Story by NHRA Division 1 Photographer Phil Hutchison
Photos by Diane Kubicke, David Smith, and Phil Hutchison
For our second installment of our NHRA Sportsman Racer Advisory Council (SRAC) series, Kent Hanley Stock/Super Stock rep took some time out to discuss his role on the board and his take on how it’s been going.
What made you volunteer to be the rep for Stock/Super Stock?
We had a great Rep with Evan Smith, he was very in tune with the sport and class racing when he moved to Florida. I was asked if I would be interested in running and I thought if I could help, and if I could make a difference, I would at least try. I am vested in the NHRA drag racing and have racing since 1976. I have a couple of cars and a son who has been racing Juniors for 8 years and now looking at getting into a big car. I want to see our sport continue to improve and grow.
What issues have you had?
I would guess that the Stock/ Super Stock group is the most active racers in our sport when it comes to rule changes, concerns, issues and challenges. With ever-changing rules and new combinations, it’s always in motion. The biggest challenge over the last few years is the reentry of factory built cars for Stock and Super Stock. It’s great to see Ford, Chrysler and now Chevy back in the sport but because our classes are all about parity, it’s thrown the racers quite a curve with the initial factory horsepower rating.
In handling all of the concerns of the racers with the new cars its been a little stressful. In order to accommodate and to quickly while accurately adjust the NHRA horse power to the new cars, a modified version of the Automatic Horsepower Factoring System ( AHFS) had to be created. Needless to say your never going to make everyone happy including the factories. That was one of the bigger issues and I must say I think the SRAC and NHRA worked very well together. We have a system that has made some very significant HP adjustments to the new car combinations and under factored combinations over the last 2 years
How have the other racers responded to your being their rep?

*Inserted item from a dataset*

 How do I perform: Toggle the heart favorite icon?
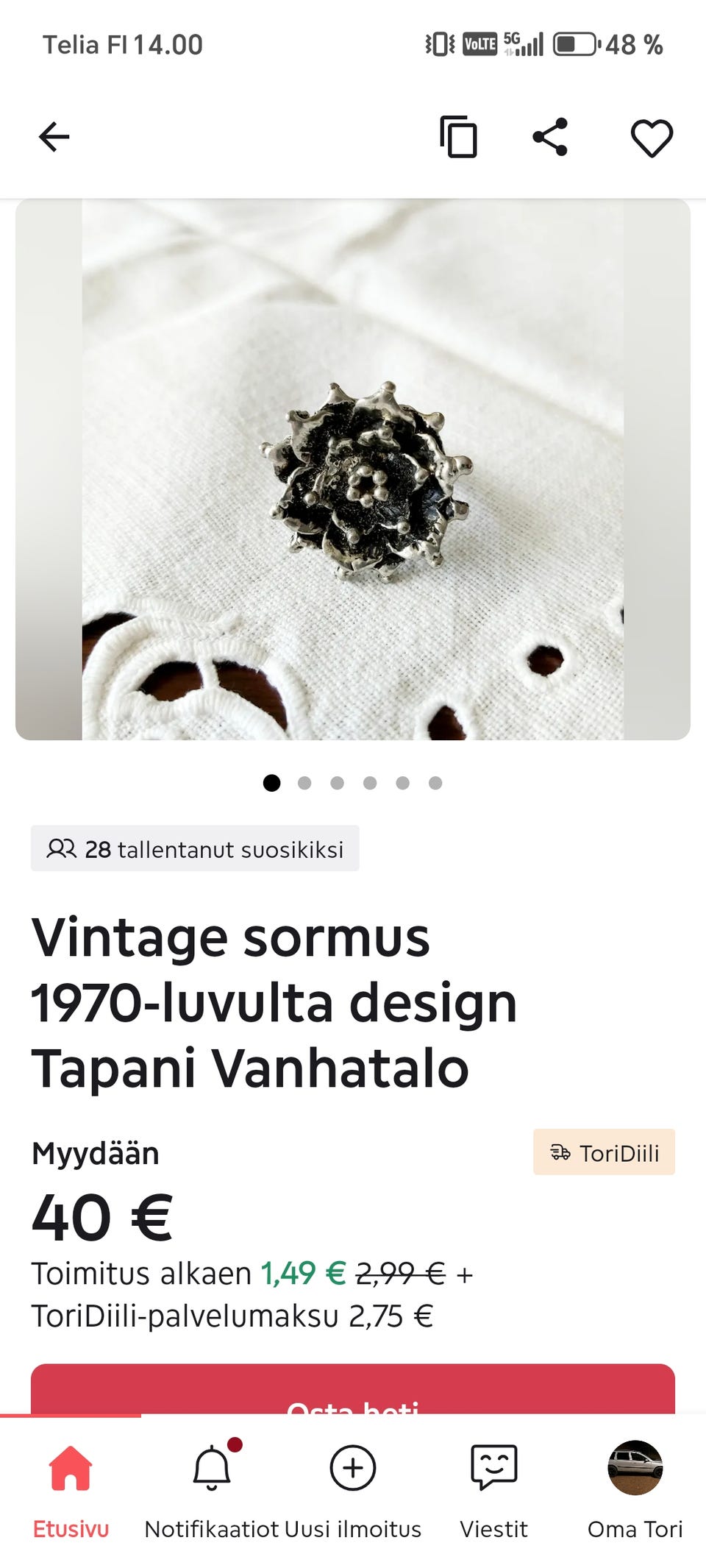[x=652, y=138]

I think and hope positively. I try to listen to their concerns and get back to them on issues. The key in my eyes is communication. I, along with other SRAC reps have set up databases of active racers and keep them informed on things that are going on behind the scenes with periodic emails. Whether it’s walking the staging lanes taking surveys, or taking a poll over email, I get their opinions. This is not about my opinion or what I want, it’s about what the racers in D1 want and the majority rules. I feel my job is to communicate their ideas, suggestions and concerns to the committee and committee chair to represent them the best way I can.
Has this position helped the racers and the NHRA?
Absolutely! I also think it’s a work in progress. When I first got on the committee there was very little communication between committee members let alone with some NHRA official outside of Bob Lang. We had a great meeting with Graham Light who shared with us, he wants this program to work and feels it’s a valuable asset. The only problem was there was no follow-up from that original meeting. Since it seemed like it wasn’t going anywhere on a national level, Bob took it upon himself to organize meetings with just the D1 reps with a plan to make D1 the best place to race.
Since then with Bob pushing and with meetings with NHRA Vice President of Technical Operations Glen Grey at Indy in 2010, the group is now having monthly conference calls with all the SRAC reps, the chairman of the committee, Dave Mohn and most recently the head of the Stock/Super stock committee in California. So yes, I would say it’s benefiting both the racers and NHRA. We have moved forward in the past 4 years. I am very optimistic that it will only continue to improve as long as we are respectful and carry on in a business like manner.
Did the group have any input for the Stock Shootout at Indy?
What do you see in the future of NHRA Sportsman Racing?
In my personal opinion, I think sportsman racing has to be concerned about the rising costs of the sport. As much as we want to go fast and try the latest and greatest, everything keeps getting more and more expensive and we have to be concerned we don’t price the sport out. There are lots of options for racers these days between great local bracket programs to great regional sportsman racing associations and events . We have a couple of the best in the nation right here in D1, like the All Star Racing Association, East Coast Stock Super Stock Association and the Combo in the Hills.
D1 has the best and the biggest group of Stock Super Stock racers in the country they live and die by the sport of NHRA drag racing. All you have to do is look at the entry lists of the D1 races vs. any of the other divisions (yes I know D3 and others will take offense to this one ). Bottom line is as long as we can keep the costs down and make the sport affordable for more family and racers, I think the sport will grow as the economy does. I do think we need to get our Junior cars and program more involved in the Lucas Series so we don’t lose all those great kids to other forms for drag racing. The sport can never have enough of the younger generation involved even if they do beat up on us on the track.
As for the future of the SRAC, I see it just getting better. I say that because of the conference calls, email updates, the SRAC using internal NHRA forms to submit requests, a good and well balanced group of SRAC reps, NHRA Chairs participating on the calls and via email. So yes it is moving forward and I am glad to see it. We all need a good communication vehicle so we can all enjoy this great sport.